Matthew F. Jones was born in Boston and grew up on a horse and dairy farm in rural Upstate NY. He attended Boston University and is a graduate of Hartwick College and a Magna Cum Laude graduate of Syracuse University School of Law. He never studied writing though from his earliest memories viewed himself as a writer (more accurately a storyteller, constantly weaving people he encountered or made up into stories in his head) though rarely sat down and actually put any of the stories to paper. He perhaps never would have become a real writer had he not, while working as a public interest attorney in Syracuse, NY, suffered a severe football related injury that forced him to be more or less stationary for most of a year. In a tiny third floor apartment he shared with his then girlfriend and current wife he started writing his first novel – The Cooter Farm – longhand, on a yellow legal pad, using an army footlocker for a desk. He had no thought of trying to publish it until his future wife one day showed him a letter saying he had received a full scholarship to Squaw Valley Writer’s Conference. Unbeknownst to him, she had submitted a part of the manuscript to the conference.
That summer at Squaw Valley he retained his first literary agent, who sold The Cooter Farm to Hyperion, where it was published to excellent reviews as the company’s first ever work of fiction. (Entertainment Weekly calling it, “An altogether remarkable novel that will remind readers of John Irving one minute, Joyce Carol Oates the next. A truly amazing first novel.”) Since then, he has written almost every day of his life while also serving as a guest writer or writer in residence at various colleges and universities. His novels have been translated into various languages, named on a number of best novels of the year lists and been widely praised by the country’s major reviewers. Three of his novels have been made into major motion pictures, including his own adaptation of his novel A Single Shot (FSG) (“One of the finest novels of rural crime and moral horror in the past few decades”, Daniel Woodrell, from his foreword for the Mulholland Books reissue of the novel as a Crime Classic. “A harrowing literary thriller….a powerful blend of love and violence, of the grotesque and tender,” Christopher Lehman-Haupt, the New York Times. “A violent study of desperation, owing more to Dostoevsky and Faulkner than any suspense writer”, The Library Journal. “A Single Shot is the finest portrait of guilt since Crime and Punishment”, L.A. Times Book Review)

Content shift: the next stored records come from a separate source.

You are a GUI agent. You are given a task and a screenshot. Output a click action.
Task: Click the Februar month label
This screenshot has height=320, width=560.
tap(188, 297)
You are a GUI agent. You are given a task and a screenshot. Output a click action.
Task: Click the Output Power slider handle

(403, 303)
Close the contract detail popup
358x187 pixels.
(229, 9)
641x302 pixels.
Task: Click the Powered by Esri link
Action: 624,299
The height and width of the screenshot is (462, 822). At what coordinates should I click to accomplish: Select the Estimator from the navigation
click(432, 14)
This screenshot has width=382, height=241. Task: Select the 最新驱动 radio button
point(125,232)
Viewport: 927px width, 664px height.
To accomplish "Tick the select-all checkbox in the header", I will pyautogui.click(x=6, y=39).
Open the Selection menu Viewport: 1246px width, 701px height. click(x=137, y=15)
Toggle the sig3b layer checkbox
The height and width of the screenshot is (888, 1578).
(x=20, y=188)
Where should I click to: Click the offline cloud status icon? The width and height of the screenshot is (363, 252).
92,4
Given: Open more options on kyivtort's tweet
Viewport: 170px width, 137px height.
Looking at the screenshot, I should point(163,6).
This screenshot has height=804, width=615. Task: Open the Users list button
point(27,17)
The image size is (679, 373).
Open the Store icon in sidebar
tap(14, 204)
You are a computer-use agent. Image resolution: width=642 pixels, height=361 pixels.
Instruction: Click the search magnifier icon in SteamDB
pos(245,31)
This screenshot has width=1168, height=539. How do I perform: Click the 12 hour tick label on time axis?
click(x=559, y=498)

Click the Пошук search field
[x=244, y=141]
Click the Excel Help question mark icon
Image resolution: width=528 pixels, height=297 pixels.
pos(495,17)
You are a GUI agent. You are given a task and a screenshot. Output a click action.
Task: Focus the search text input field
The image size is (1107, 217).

After he was hired to write a screenplay for his novel Boot Tracks (“Brilliantly chilling. A nightmare thriller with the power to haunt”, *Starred Kirkus Review. “I haven’t read something that made me empathize with a bad guy this intensely since I read In Cold Blood in high school”, Katy Haegele, The Philadelphia Inquirer. “An artful novel enlivened by some of the best low-life dialogue this side of Elmore Leonard,” Patrick Anderson, The Washington Post) Matthew moved to L.A. for a time and focused primarily on screenwriting, adapting two of his own novels and writing other film and TV projects for hire and on spec. He is now living in Virginia, focusing again entirely on writing novels, where his true passion lies. Until recently he was still doing part time legal work for indigent and disadvantaged clients.
His other three published novels are, The Elements of Hitting, a ‘sort of’ baseball novel (Hyperion) (“…a haunting and occasionally beautiful story of man’s attempt to rebuild his life with two strikes against him,” Chris Bohjalian, Washington Post Book World): Blind Pursuit, revolving around a child kidnapping (FSG) (“Jones is unpredictable and, therefore, terrifying. His characters are knowable, if changeable and complicated. If you say yes to his use of language (like deciding to read poetry) you will not be able to shake him,” Susan Salter Reynolds, The Los Angeles Times Book Review: ‘Deepwater’ (Bloomsbury) (“Jones and Daniel Woodrell are the leading contemporary authors of country noir, a subgenre whose roots trace back to James M. Cain’s Postman Always Rings Twice. Jones builds tension from two seemingly contradictory sources: the noirist’s stock in trade, the disaster waiting to happen, and the crackling unpredictability that comes from the expert melding of genres: noir thriller crossed with psychological horror,” Booklist, *Starred Review)
Regal House Publishing is proud to bring you Matthew F. Jones’s A Reckoning Up Black Cat Hollow in the spring of 2026.